- [Excerpted text]
Freddie Mac has enhanced the Greenchoice Mortgages energy-efficient offerings, with broader financing options to help families with lower-incomes reduce utility costs through energy-saving home repairs and improvements.
“Older homes tend to be more energy inefficient, which may raise the cost of homeownership and may make them more difficult to maintain,” said Mike Dawson, vice president of single-family affordable lending strategy and policy at Freddie Mac. “Greenchoice Mortgages is part of a multiyear initiative to facilitate energy-saving improvements that could help families better sustain homeownership. Freddie Mac is committed to making mortgage lenders and real estate agents aware of these products and the value they bring to the housing market.”
A U.S. family spends a minimum of $2,200 each year on energy bills pdf—with nearly half of those expenses used for heating and cooling, according to the Department of Energy. However, utility expenses are not factored into traditional mortgage underwriting methods, meaning that the value of energy efficiency has been overlooked in first lien financing.
Greenchoice Mortgages will enable Freddie Mac to better assess mortgage loan performance between homes with energy-efficient enhancements and those without. Additional research by Freddie Mac will help develop and design valuation guidance and uniform data collection mechanisms, as well as underwriting guidelines to account for energy-efficient features.
Freddie Mac has built strategic alliances with organizations, such as the Rocky Mountain Institute, RESNET, the Institute for Market Transformation and the Department of Energy to increase understanding of energy-efficient features as well as to provide lenders, real estate professionals and borrowers with tools and education. This offering is the latest example of Freddie Mac’s ongoing initiative to address the demands of a fast-changing mortgage landscape, through education, innovation and efficiency, saving the borrowers of the future--and the lenders who serve them--time and money.

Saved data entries
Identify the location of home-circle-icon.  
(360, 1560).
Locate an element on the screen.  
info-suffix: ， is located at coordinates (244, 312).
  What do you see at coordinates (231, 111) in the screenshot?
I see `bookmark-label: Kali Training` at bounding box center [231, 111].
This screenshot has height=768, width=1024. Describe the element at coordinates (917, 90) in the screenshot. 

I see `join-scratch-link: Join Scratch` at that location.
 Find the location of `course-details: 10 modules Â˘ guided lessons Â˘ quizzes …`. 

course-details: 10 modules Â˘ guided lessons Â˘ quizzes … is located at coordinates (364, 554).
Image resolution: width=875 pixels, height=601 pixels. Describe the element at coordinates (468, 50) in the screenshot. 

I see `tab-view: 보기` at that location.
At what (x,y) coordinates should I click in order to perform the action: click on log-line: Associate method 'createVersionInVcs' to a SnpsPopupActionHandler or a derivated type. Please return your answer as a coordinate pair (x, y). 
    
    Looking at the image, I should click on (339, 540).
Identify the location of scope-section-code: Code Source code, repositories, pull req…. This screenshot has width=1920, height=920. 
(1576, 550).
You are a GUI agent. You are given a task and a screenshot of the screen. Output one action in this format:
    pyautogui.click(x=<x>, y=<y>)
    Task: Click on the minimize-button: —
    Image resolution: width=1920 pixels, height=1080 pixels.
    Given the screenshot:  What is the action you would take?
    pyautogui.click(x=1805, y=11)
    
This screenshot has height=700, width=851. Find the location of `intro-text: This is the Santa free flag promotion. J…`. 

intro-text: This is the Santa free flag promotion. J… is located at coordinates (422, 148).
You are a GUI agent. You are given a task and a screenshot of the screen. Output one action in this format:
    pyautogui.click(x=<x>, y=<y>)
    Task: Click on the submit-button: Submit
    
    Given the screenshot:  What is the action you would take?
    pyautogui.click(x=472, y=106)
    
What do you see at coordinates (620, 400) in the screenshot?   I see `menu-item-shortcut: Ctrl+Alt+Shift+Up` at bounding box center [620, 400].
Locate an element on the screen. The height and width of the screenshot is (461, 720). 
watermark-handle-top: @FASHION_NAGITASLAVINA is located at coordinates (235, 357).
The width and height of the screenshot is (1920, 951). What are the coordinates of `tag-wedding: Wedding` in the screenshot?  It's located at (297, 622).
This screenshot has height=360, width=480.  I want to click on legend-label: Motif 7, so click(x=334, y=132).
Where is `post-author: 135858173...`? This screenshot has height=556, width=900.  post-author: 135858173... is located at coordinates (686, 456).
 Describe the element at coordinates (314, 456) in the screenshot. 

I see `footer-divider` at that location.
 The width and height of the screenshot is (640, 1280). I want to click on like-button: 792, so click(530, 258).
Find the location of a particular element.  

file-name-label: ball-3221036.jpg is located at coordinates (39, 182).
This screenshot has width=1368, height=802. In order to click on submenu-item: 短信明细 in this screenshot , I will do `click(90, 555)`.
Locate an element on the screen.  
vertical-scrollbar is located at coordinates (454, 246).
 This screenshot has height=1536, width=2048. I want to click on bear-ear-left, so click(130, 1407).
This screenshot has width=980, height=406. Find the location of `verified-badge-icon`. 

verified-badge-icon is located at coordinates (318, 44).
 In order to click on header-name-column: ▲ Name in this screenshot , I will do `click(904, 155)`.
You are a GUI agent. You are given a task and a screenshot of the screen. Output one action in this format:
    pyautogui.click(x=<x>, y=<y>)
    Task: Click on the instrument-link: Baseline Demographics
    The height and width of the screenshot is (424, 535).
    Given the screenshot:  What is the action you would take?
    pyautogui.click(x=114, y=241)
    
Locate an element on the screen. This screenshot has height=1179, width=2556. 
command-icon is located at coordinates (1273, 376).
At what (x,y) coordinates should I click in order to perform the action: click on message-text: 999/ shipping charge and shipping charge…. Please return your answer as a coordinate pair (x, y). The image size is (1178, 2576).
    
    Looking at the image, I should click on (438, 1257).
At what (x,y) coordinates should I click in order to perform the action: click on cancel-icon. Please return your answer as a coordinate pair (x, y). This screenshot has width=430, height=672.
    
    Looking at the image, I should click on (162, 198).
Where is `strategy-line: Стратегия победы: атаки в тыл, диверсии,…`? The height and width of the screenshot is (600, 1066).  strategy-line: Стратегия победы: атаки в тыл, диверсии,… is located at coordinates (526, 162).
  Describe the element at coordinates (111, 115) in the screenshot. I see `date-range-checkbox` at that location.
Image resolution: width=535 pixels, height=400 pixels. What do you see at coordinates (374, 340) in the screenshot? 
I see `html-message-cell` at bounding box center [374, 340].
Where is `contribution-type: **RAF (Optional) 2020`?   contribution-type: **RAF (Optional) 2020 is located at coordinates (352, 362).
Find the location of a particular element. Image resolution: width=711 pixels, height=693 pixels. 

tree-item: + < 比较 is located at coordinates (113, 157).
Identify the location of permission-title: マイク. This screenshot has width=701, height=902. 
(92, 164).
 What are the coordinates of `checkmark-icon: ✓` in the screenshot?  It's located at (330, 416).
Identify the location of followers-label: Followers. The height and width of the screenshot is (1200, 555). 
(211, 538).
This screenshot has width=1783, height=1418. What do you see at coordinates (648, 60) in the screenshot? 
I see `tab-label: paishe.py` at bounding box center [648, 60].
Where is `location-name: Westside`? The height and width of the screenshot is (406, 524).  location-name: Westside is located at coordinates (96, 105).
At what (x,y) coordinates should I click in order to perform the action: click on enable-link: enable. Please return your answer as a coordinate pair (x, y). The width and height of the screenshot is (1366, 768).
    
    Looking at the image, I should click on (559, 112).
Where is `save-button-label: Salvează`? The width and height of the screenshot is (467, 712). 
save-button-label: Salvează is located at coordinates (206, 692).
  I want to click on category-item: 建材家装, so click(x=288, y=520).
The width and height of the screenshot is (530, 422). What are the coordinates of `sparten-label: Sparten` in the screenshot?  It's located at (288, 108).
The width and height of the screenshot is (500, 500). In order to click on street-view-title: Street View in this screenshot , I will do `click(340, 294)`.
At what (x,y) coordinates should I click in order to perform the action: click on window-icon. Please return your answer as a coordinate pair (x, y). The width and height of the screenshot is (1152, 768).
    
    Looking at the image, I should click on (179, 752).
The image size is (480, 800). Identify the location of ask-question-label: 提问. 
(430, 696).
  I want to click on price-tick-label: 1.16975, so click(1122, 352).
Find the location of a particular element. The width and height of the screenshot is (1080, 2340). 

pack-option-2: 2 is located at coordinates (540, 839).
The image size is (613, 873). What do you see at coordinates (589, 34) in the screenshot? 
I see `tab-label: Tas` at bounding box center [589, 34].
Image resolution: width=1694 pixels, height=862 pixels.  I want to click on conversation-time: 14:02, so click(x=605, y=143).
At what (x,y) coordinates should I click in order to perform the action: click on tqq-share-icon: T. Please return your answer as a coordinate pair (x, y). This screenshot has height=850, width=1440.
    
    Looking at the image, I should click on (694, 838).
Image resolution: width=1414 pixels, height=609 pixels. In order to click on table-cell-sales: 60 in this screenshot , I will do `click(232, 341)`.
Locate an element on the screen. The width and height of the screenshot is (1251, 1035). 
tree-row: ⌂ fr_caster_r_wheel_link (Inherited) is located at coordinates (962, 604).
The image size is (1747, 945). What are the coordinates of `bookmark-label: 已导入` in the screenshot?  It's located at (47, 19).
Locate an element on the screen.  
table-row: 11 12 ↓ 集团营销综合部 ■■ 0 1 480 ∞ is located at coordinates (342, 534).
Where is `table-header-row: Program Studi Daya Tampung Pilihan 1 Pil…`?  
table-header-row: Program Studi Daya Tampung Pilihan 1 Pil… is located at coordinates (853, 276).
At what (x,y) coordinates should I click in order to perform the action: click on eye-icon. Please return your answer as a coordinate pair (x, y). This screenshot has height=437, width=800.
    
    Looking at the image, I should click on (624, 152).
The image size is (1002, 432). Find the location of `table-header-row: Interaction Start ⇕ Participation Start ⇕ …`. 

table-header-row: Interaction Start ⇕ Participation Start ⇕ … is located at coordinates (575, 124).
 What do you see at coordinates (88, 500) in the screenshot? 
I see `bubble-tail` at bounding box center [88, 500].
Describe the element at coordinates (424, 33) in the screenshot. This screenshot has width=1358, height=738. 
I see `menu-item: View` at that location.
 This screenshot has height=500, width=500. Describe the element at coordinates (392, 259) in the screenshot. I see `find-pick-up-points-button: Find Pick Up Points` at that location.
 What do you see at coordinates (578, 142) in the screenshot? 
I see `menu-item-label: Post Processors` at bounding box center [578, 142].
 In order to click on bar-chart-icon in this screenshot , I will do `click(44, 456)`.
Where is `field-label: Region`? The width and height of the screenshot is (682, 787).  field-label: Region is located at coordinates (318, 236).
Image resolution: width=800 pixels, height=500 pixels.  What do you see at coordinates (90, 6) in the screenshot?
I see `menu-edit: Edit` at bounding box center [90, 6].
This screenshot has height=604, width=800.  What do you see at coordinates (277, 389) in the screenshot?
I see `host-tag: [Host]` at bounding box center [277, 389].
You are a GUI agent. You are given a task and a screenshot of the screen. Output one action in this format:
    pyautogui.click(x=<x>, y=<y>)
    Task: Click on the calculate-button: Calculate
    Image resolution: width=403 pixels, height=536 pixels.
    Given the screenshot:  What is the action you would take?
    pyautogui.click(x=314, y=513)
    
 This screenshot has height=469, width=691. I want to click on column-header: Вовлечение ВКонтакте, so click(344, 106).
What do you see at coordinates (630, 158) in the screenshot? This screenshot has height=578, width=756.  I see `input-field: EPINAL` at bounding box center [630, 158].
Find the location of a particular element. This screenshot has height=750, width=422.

- [Work instructions]
**a)** Write out the stretch of the entries from the line containing "Image resolution: width=875" through the line containing "(1576, 550).", reproducing those lines without change.
**b)** Continue the text on Freddie Mac's Greenchoice Mortgages from its final sentence.

- [Responses by task]
**a)**
Image resolution: width=875 pixels, height=601 pixels. Describe the element at coordinates (468, 50) in the screenshot. 

I see `tab-view: 보기` at that location.
At what (x,y) coordinates should I click in order to perform the action: click on log-line: Associate method 'createVersionInVcs' to a SnpsPopupActionHandler or a derivated type. Please return your answer as a coordinate pair (x, y). 
    
    Looking at the image, I should click on (339, 540).
Identify the location of scope-section-code: Code Source code, repositories, pull req…. This screenshot has width=1920, height=920. 
(1576, 550).

**b)**
“With a deeper understanding of the value of energy efficiency, as well as an increased awareness of Freddie Mac’s solutions and underwriting requirements, lenders will have more opportunities to expand their green product offerings in the marketplace,” said Robert Sahadi, senior advisor to the Rocky Mountain Institute.
The initiative is part of Freddie Mac’s Duty to Serve plan, which focuses on supporting underserved markets by financing more rural and manufactured housing and preserving more affordable housing for homebuyers and renters nationwide. The plan includes increased loan purchases in these underserved markets as well as new products, ground-breaking research and expanded consumer education. The company is working with the mortgage industry, community nonprofits, all levels of government and other dedicated organizations to make a positive difference for households with very low to moderate incomes.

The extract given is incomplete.